Sono livelli di domanda troppo alti per essere serviti dagli autobus, proprio questo è il difetto strutturale dell’attuale rete Atac. Su tali direttrici occorre quindi una modalità di trasporto che a costi di investimento dieci volte più bassi delle metropolitane realizzi un’offerta di trasporto più potente degli autobus. Ecco perché a Roma è necessario anche il rilancio del tram.
La città trampedonale
Fu un caro maestro, Italo Insolera, a impostare nei primi anni Novanta una moderna strategia tranviaria per Roma. Mi consigliò di seguire l’esempio della città di Strasburgo che nel 1994 inaugurò il tram di nuova generazione, poi diffuso in tante altre città europee. L’innovazione era tecnologica e urbanistica. Fu progettata una nuova macchina che a un forte aumento della capacità di trasporto univa la leggerezza, la flessibilità, l’eleganza e il comfort, cioè uno standard di servizio molto diverso dai vecchi tram sferraglianti. Inoltre, l’impianto del tram fu utilizzato come occasione di riqualificazione della struttura e del paesaggio urbano.

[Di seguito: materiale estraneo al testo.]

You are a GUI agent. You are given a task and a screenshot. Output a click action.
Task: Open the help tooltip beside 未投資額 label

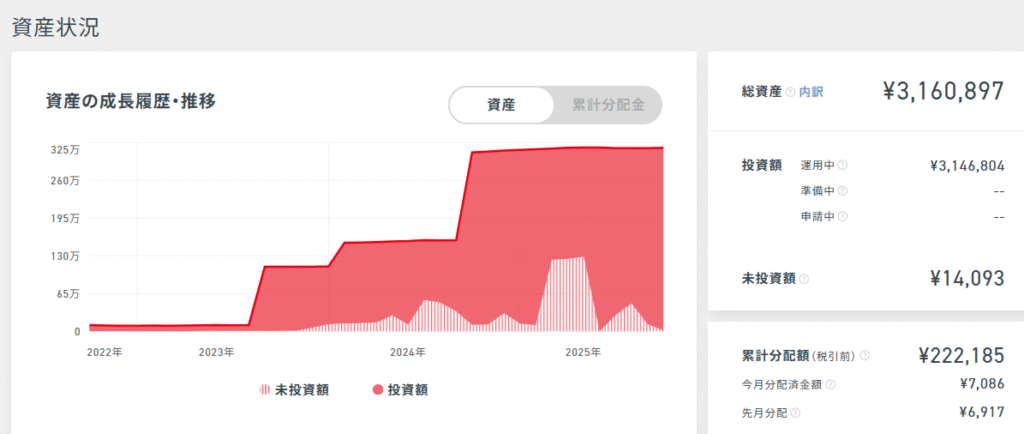tap(805, 279)
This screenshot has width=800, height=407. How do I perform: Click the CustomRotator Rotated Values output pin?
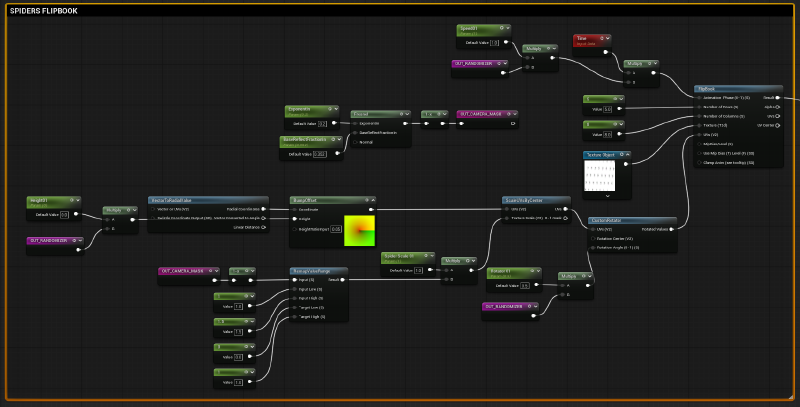point(673,229)
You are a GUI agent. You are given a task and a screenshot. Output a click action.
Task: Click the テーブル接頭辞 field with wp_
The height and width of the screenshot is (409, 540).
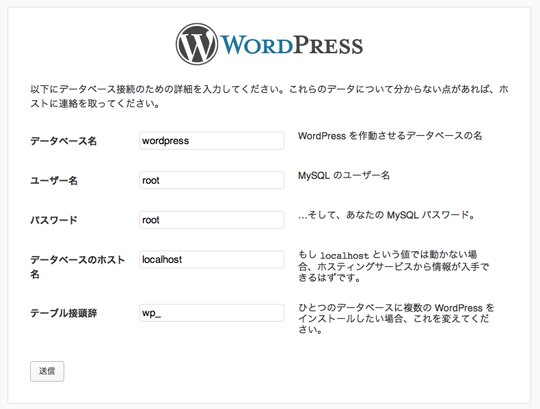(211, 313)
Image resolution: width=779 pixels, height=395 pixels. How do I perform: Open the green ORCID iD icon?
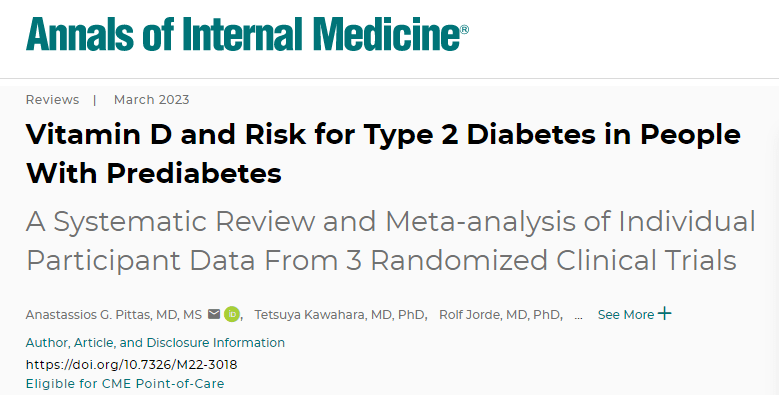232,314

Pensammo di introdurre a Roma la nuova tecnologia non solo come mezzo di trasporto, ma come leva di rielaborazione della vicenda urbanistica della capitale, sia con immediate realizzazioni sia nella pianificazione di lungo periodo. Il primo passo fu riportare il tram in centro storico con la linea 8, che suscitò allora molte polemiche mentre oggi è forse il mezzo di trasporto più apprezzato dai romani.
Doveva essere solo l’innesco del progetto più ambizioso dell’asse tranviario tra Termini e San Pietro [Per completare l’anello interno da Termini a San Pietro, proseguendo poi da piazza Risorgimento a via Leone IV – per servire i Musei Vaticani – e poi attraversando Prati lungo la linea che porta alla circolare esterna di via Regina Margherita. Recentemente è stato proposto un ottimo ampliamento a nord dell’anello tranviario, passando per l’auditorium, via Guido Reni, il ponte della musica e ritorno verso Prati.].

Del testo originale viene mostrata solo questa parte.